In a review article, Ng and Small surveyed 423 automated devices, of which 161 were designed for self measurement (Ng and Small, 1994). O’Brien reported that only a fraction of the oscillometer devices available worldwide have been independently tested for validation according to BHS or/and AAMI protocol and only few of them passed and recommended for clinical as well as research purpose (O’Brien et al., 2001; O’Brien, 2001).
In conclusion, despite of many devices either not tested for validation or have been found to be inaccurate, datascope portable monitors are of the most popular automated devices used in clinical practice and hypertension research. It seems that purchasers and users are prepared to accept the word of manufacturers with regard to their accuracy and performance and to ignore warnings from the scientific literature as to their shortcomings. I would suggest that automated devices should be validated with particular care before to use in various studies and in clinical practice.
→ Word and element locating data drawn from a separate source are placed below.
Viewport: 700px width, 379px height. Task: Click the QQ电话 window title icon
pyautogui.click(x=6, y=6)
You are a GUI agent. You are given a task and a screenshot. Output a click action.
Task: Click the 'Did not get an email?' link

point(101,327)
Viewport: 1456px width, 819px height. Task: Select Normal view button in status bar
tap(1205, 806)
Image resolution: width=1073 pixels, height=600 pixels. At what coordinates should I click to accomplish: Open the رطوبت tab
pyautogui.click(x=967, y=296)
I also would recommend the use of Datascope Acutorr Plus™ (Paramus, NJ, USA) in clinical and research settings when accurate BP measurement is required.
5. Conclusion
According to BHS validation protocol, the Datascope Accutorr Plus™ achieved an overall A/A grade with 66.3%, 93.8% and 100% of the systolic pressures and 86.3%, 97.5% and 100% of the diastolic pressures being within 5, 10 and 15 mmHg standards. The device also met the requirements of the AAMI criteria with a mean difference of 2.72 ± SD 5.2 mmHg for systolic and mean difference of 1.45 ± SD 3.26 mmHg for diastolic BP respectively. The Bland Altman plot of BP discrepancies (95% CI) between Datascope and observer were between −7.5 and +12.9 mmHg (2 SD) for systolic and between −4.9 and + 7.8 mm Hg (2 SD) for diastolic pressure, respectively.
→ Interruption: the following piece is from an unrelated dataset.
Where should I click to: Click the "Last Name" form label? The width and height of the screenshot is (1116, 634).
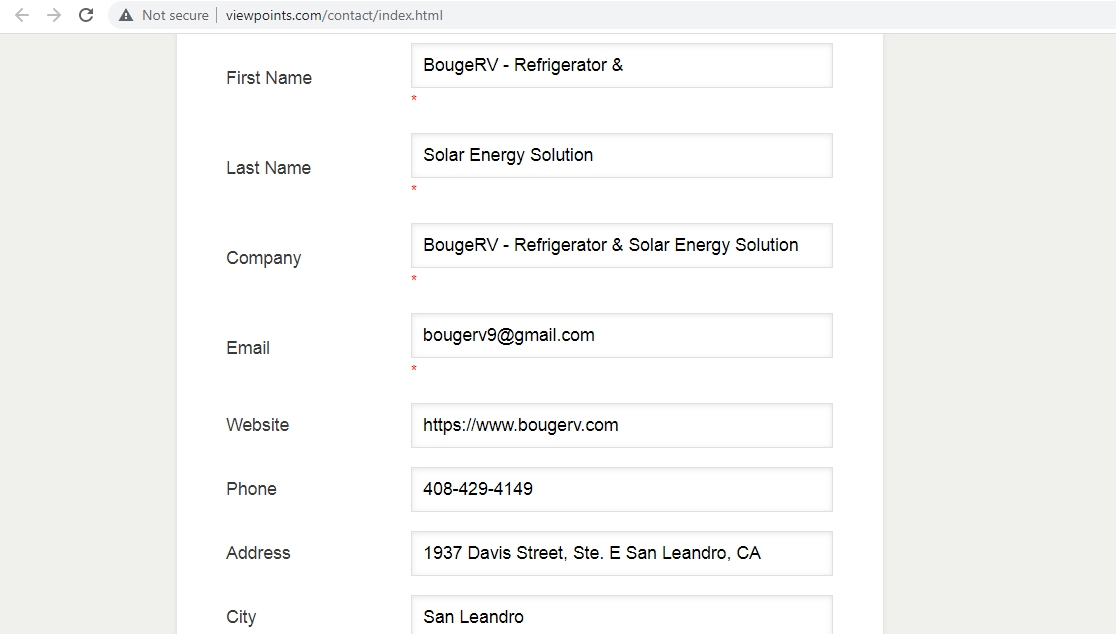[268, 168]
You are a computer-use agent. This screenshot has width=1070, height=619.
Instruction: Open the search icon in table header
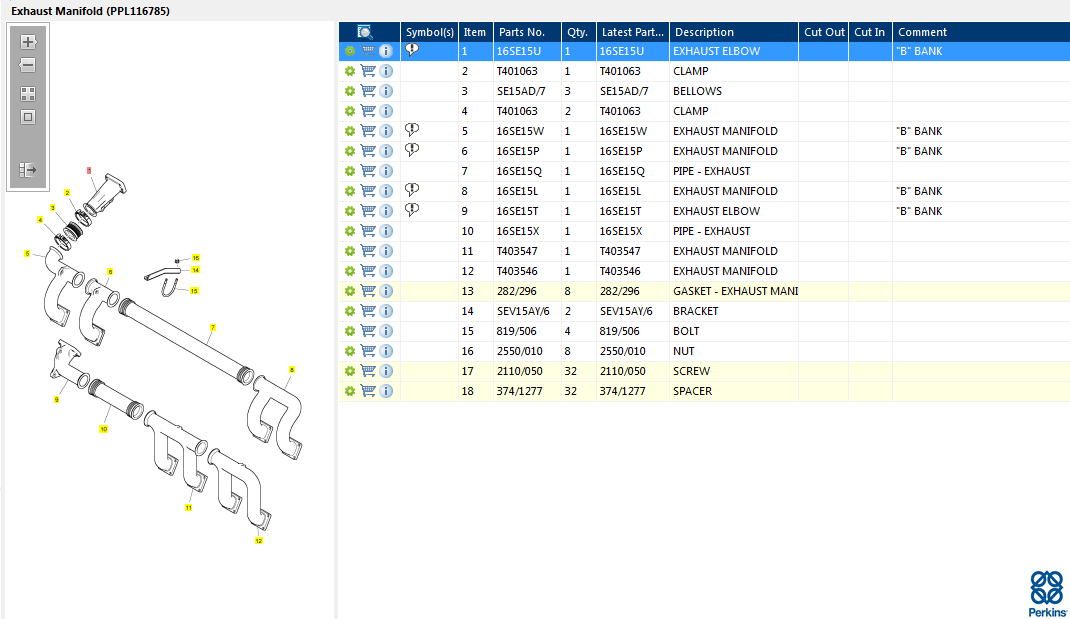pyautogui.click(x=365, y=32)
In summary, Datascope Accutorr Plus™ fulfilled the AAMI criteria and graded A for both systolic and diastolic blood pressure under the BHS protocol and may be recommended for every day use for BP monitoring at home and in clinical practice.
Acknowledgment
The author would like to thank Professor Zahid Shakoor for his kind advice after reviewing whole manuscript.